CubeSat has become a satellite concept with increasing interest for space research and exploration. Key elements of its success have been standardization, easy design and low cost. However, the constraints of space, weight and power represents practical limitations for the scientific instrumentation that can be accommodated limiting the scientific scope that the CubeSat concept can have. Nevertheless, it is expected to be a very competitive solution for those scientific applications that can be adapted to those constraints.
Recent missions such as CanX-4 & 5 have shown that CubeSats already have the necessary technology to carry out formation flight. Formation flying multiplies the possibilities of performing science of small satellites. This concept is the one used in the future ESA PROBA-3 mission, in which one of the satellites of the formation flight acts as a parasol, hiding the solar disk so that the other can study the solar corona. Although PROBA-3 is not made up of small spacecrafts, other missions with similar concept, like NASA's CANYVAL-X, are based on CubeSat technology to demonstrate how two small satellites in formation can be used as a single large telescope. Finally it is possible to use small satellites in conjunction with a large scientific instrument. The CubeSat would travel as a piggyback next to the main ship and could be deployed once in orbit. A small satellite deployed in this way could be used, for example, as a calibrator for the instruments of the main ship, thus obtaining more precise measurements. Furthermore, the small weight and cost of the CubeSats would allow them to be added to the main mission without having a great impact, and they can be conceived as science enhancements of the main mission without jeopardizing it.

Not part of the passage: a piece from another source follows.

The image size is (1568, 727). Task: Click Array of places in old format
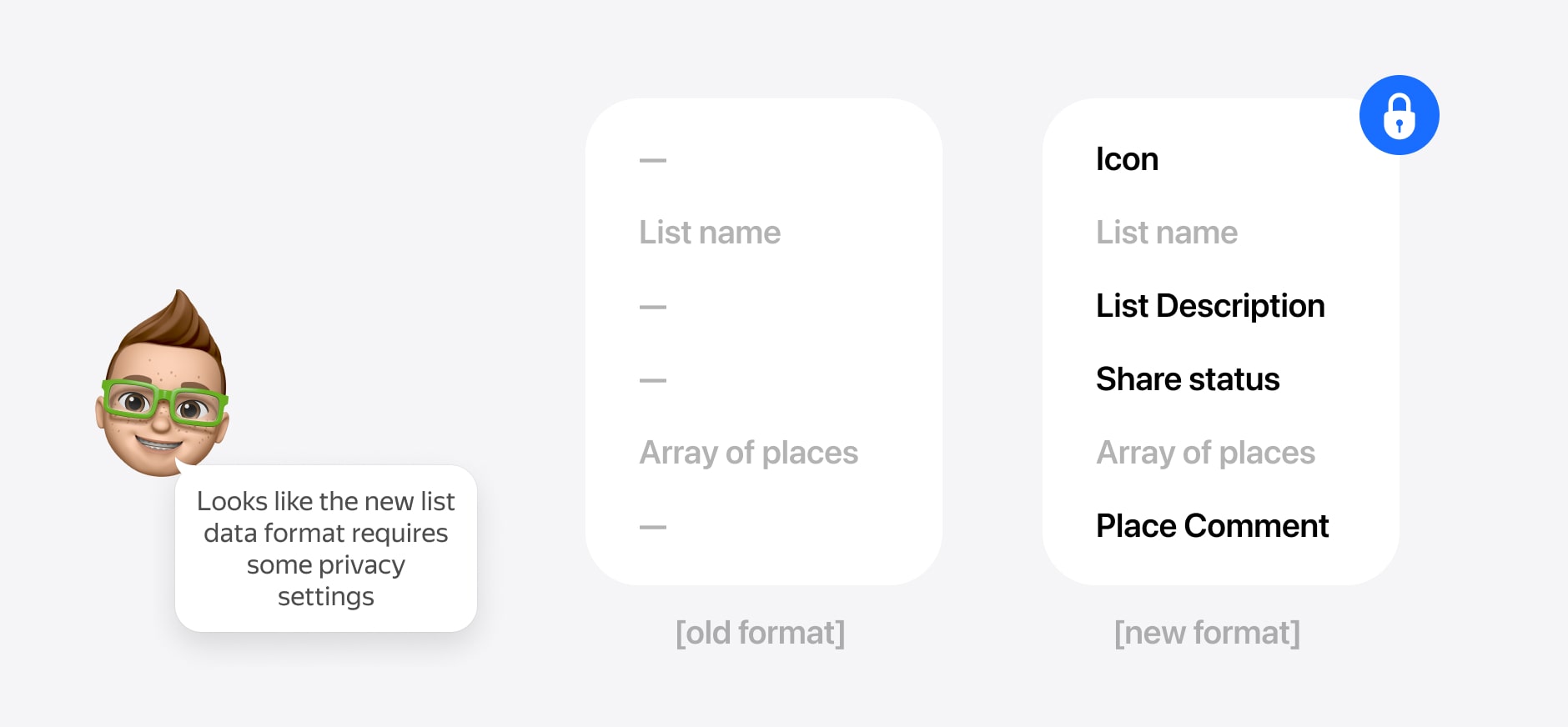(748, 453)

In this talk, we present the possibilities of CubeSat formation flying for scientific research in the context of the Cosmic Microwave Background (CMB) science. We will show how the CubeSat concept can be of interest to accommodate a calibration system in the microwave range that can be used to calibrate CMB instrumentation, based either on the ground and using a LEO for the calibration satellite, or on a space mission operating at L2 and requiring formation flying for the calibration satellite. The possibility of having a calibration satellite for CMB science will provide an unprecedented control of systematic effects that are the limiting factor of the future very sensitive CMB experiments.